§ WORK INSTRUCTIONS
Taking the line that contains "The height and width of the screenshot is (516, 812)." as the start and the last line of the data as the end, repeat exactly every line in that span, but no pictures.

§ INFORMATION PROVIDED
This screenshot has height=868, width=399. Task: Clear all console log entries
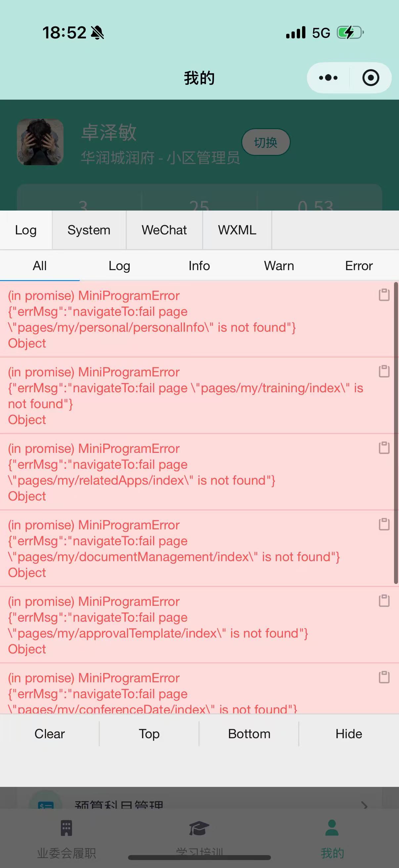click(x=49, y=734)
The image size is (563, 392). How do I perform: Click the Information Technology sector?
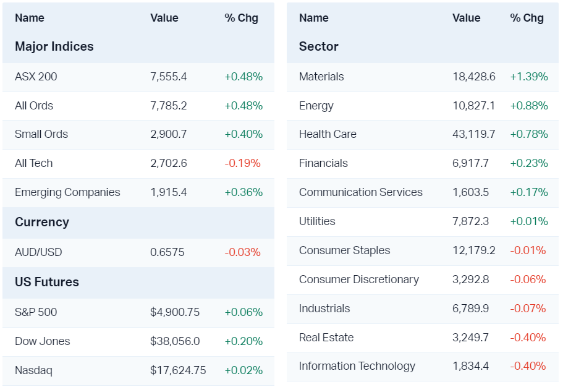(x=357, y=366)
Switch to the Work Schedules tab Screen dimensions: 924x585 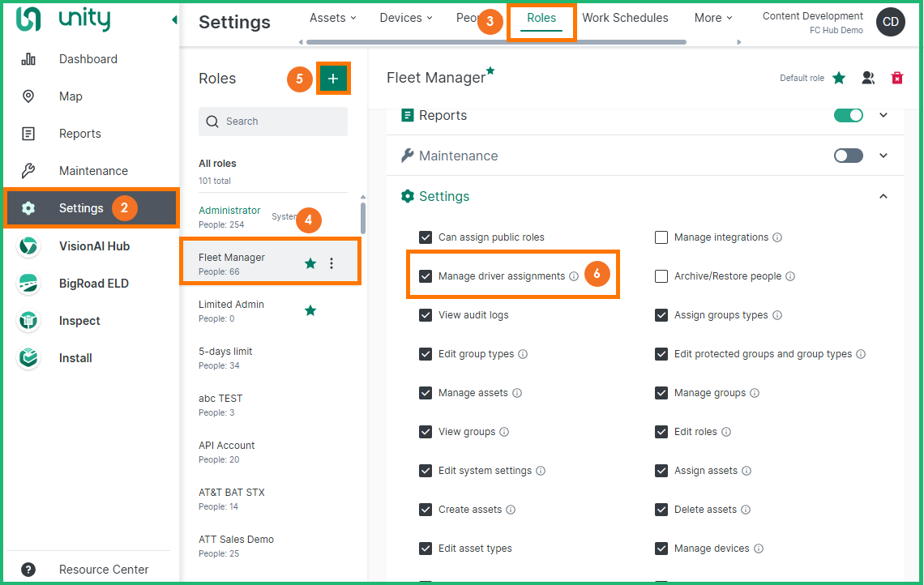tap(625, 18)
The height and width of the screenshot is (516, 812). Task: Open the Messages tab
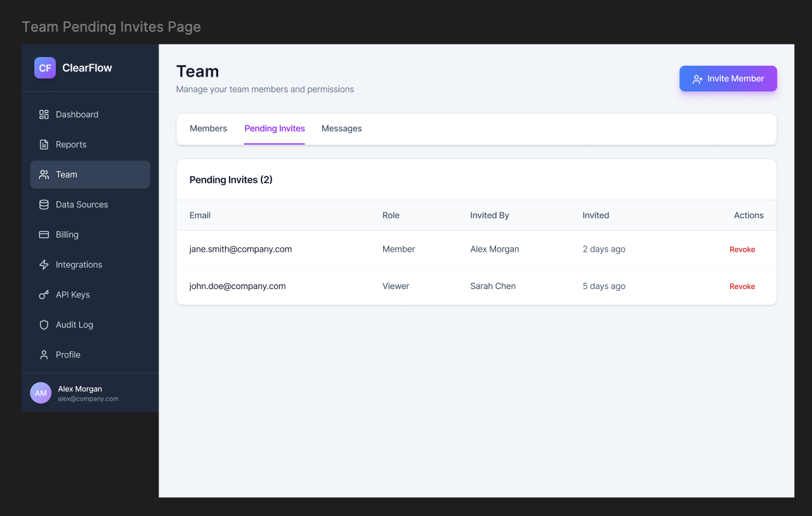click(x=342, y=129)
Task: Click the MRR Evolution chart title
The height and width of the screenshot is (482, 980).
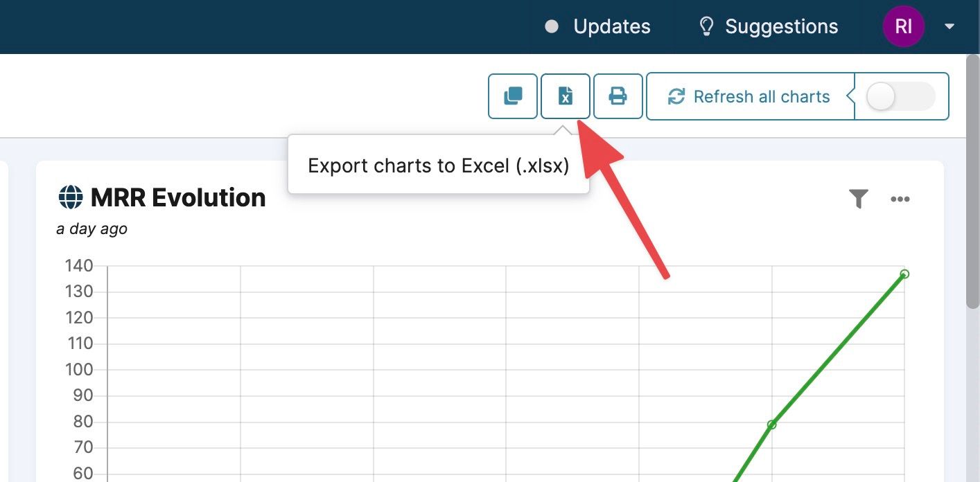Action: (178, 198)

§ RESPONSE TO THE TASK
The height and width of the screenshot is (516, 812). Task: Open the Messages tab
click(x=342, y=129)
Task: Click the MRR Evolution chart title
The height and width of the screenshot is (482, 980).
Action: (178, 198)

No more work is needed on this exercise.